A group of High School/College girlfriends visit the home of one of the girl’s aunt’s, for the holidays. That wouldn’t be a problem if she wasn’t a child eating witch who has eaten all the girls from the nearby village.
Instant Go To
As soon as I finished this film, I knew it would be a go to Halloween film for me.
As a rule, I am not overly fond of the horror genre. When people ask which horror movies I like, I usually answer, ‘All of the good ones.’ Typically horror seems to care very little for story or true dread and fear and opts instead for cheap jump scares driven by loud music cues and gruesome obsession over violence for violence sake. While I find gruesome effects to be interesting from a how-did-they-do-that perspective, it isn’t something that can make a film for me, if that is its only significant trait.
This horror film wins me over in a way few other horror films have been able to manage. It won me over with its sense of whimsy and fun.
This is not horror film like most others. You don’t walk away feeling dirty and and gross. You finish up feeling like you were just hanging on to a bumper car that went out of the rink and ran through a fun house. Its an experience that puts you through a range of emotions rather than just striking one single note the whole time.
This is partially because of its unusual structure but also due to the variety of ways this film exposes you to the terror of the witch and what she does. It’s pretty obvious right from the start that she is evil, but the girls she entertains don’t know and they seem bent on coming up with any plausible excuse in the book to set their minds at ease about the disappearance of their school mates.
Because of this we see many varieties of killings throughout the movie devolving into one long chase scene.
The killings themselves are also, not typical to the horror genre. They are playful, almost because the movie doesn’t care if a severed arm is obviously a mannequin hand.

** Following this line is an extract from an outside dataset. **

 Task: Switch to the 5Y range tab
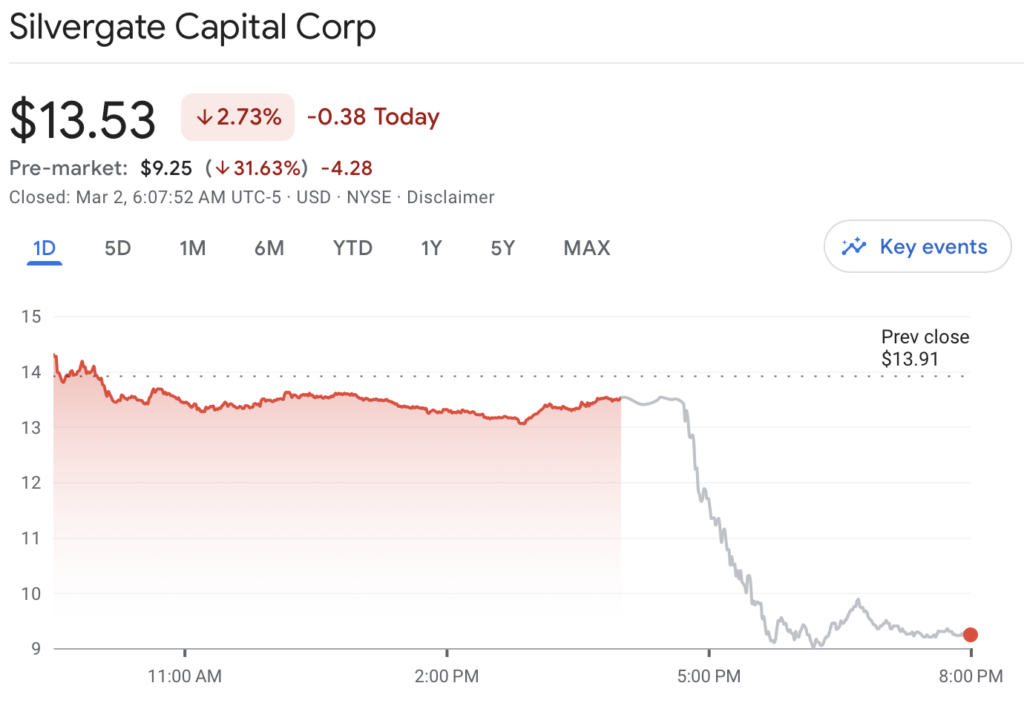503,248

In fact, it revels in the low tech way the violence is portrayed. The blood in this film is as likely shown with watery red, obviously fake blood substitute, as it is by a cartoony pixelated red drip drawn in ms paint.

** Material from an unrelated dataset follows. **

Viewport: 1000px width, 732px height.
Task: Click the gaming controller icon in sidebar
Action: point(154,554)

That isn’t to say that there isn’t violence in this film, it’s just different than in most horror. It’s a fun movie meant to be enjoyed with a wink and a nod as the witch breaks the fourth wall to let you know that no one is leaving her house, alive. If you can go into it with that spirit, no expectations or complaints about it not being true horror, then you might find this film becoming a go to Halloween classic, like I did.